Vance lands in Israel
Plus, British Jews fear for future in U.K.
Good Tuesday morning.
In today’s Daily Kickoff, we report on Vice President JD Vance’s trip to Israel, which began today, and talk to Jewish communal leaders in the U.K. about security concerns following the deadly Yom Kippur attack on a Manchester synagogue. We report on an antisemitic comment made at a campaign event by New Jersey gubernatorial candidate Jack Ciattarelli’s Muslim affairs advisor, and cover the Council on American-Islamic Relations’ lawsuit against Northwestern University over the school’s requirement that students watch an antisemitism training video. Also in today’s Daily Kickoff: Sheila Katz, Jodi Kantor and James Snyder.
Today’s Daily Kickoff was curated by Jewish Insider Executive Editor Melissa Weiss and Israel Editor Tamara Zieve with assists from Matthew Kassel and Danielle Cohen-Kanik. Have a tip? Email us here.
What We’re Watching
- Vice President JD Vance is in Israel today, where he joins White House Senior Advisor Steve Witkoff and Jared Kushner, who arrived earlier this week. More below.
- In Washington this afternoon, the Senate Caucus on International Narcotics Control is holding a hearing on Hezbollah’s drug trafficking networks in Latin America. The Washington Institute for Near East Policy’s Matthew Levitt, the Atlantic Council’s Amb. Nathan Sales, the Hudson Institute’s Marshall Billingslea and former FBI official Robert Clifford are slated to testify.
- In New York, Hillel International CEO Adam Lehman will sit in conversation with 92NY’s Rabbi David Ingber to discuss Judaism and Jewish life on college campuses.
What You Should Know
A QUICK WORD WITH JI’S MATTHEW KASSEL
In previous mayoral elections in New York City, a candidate’s meeting with a controversial imam who was listed as an unindicted co-conspirator in the 1993 World Trade Center bombing — and who has stridently opposed homosexuality and condemned America as “filthy” and “sick,” among other extreme remarks — might be expected to meaningfully dent support for his campaign.
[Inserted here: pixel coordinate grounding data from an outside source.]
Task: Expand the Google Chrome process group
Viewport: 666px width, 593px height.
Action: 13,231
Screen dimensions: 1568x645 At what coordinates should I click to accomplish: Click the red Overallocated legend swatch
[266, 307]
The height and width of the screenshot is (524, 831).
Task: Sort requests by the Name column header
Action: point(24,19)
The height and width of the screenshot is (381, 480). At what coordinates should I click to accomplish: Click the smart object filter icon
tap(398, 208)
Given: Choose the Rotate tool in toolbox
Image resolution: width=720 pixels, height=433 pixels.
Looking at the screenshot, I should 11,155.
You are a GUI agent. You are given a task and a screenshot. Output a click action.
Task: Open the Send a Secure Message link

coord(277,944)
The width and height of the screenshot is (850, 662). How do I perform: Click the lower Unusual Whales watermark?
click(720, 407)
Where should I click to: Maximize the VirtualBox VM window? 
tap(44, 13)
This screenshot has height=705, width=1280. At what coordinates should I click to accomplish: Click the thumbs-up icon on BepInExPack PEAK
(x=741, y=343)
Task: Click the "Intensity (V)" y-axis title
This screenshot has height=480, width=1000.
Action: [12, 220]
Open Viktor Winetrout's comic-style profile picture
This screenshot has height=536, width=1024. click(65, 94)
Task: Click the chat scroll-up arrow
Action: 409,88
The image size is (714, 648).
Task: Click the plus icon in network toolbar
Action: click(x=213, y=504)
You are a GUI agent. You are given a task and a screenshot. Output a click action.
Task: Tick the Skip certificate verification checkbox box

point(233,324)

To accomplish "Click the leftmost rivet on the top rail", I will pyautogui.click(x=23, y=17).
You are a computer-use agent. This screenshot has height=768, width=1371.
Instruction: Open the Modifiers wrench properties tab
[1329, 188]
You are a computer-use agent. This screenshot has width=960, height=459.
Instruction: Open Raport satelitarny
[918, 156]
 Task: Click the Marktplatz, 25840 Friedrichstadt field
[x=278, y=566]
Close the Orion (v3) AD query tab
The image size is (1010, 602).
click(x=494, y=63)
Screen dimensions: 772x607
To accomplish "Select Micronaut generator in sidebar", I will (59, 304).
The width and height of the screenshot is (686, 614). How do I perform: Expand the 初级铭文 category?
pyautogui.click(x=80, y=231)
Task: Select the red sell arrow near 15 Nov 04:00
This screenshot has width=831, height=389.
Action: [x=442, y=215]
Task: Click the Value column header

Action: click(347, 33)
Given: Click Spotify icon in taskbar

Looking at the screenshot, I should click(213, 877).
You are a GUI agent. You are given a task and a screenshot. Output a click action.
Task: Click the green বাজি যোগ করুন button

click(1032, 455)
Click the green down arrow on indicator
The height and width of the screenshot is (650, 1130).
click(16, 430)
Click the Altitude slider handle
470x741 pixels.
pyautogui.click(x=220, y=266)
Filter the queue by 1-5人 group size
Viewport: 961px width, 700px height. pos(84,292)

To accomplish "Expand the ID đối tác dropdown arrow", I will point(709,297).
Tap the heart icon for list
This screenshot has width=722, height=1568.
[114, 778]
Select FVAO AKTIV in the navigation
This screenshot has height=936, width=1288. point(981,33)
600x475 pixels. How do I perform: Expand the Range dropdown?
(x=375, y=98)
But even as Zohran Mamdani, the Democratic nominee, has drawn criticism over his recent meeting with Siraj Wahhaj, a Brooklyn imam who leads Masjid at-Taqwa in Bedford-Stuyvesant, political experts say that such backlash is unlikely to influence the outcome of the Nov. 4 election.
That Mamdani, a 34-year-old democratic socialist and Queens state assemblyman, appears poised to withstand scrutiny over his relationship with Wahhaj, which he has defended, underscores how dramatically the political environment has changed in New York City — where the emotional resonance of the 9/11 terror attacks have long played a central role in campaigns and elections.
“Dead cops and firefighters don’t seem to matter much these days,” Hank Sheinkopf, a Democratic consultant who is leading an anti-Mamdani super PAC, told Jewish Insider on Monday. “I think it’s a generational question,” he added, noting that “the people who are voting for” Mamdani “weren’t even born on Sept. 11.”
While he said that Mamdani’s meeting “isn’t helpful” and could ultimately push some voters concerned about public safety to instead back one of his rivals — including the Republican nominee, Curtis Sliwa, or former New York Gov. Andrew Cuomo, running on an independent line — “the question is whether they can generate a vote,” according to Sheinkopf.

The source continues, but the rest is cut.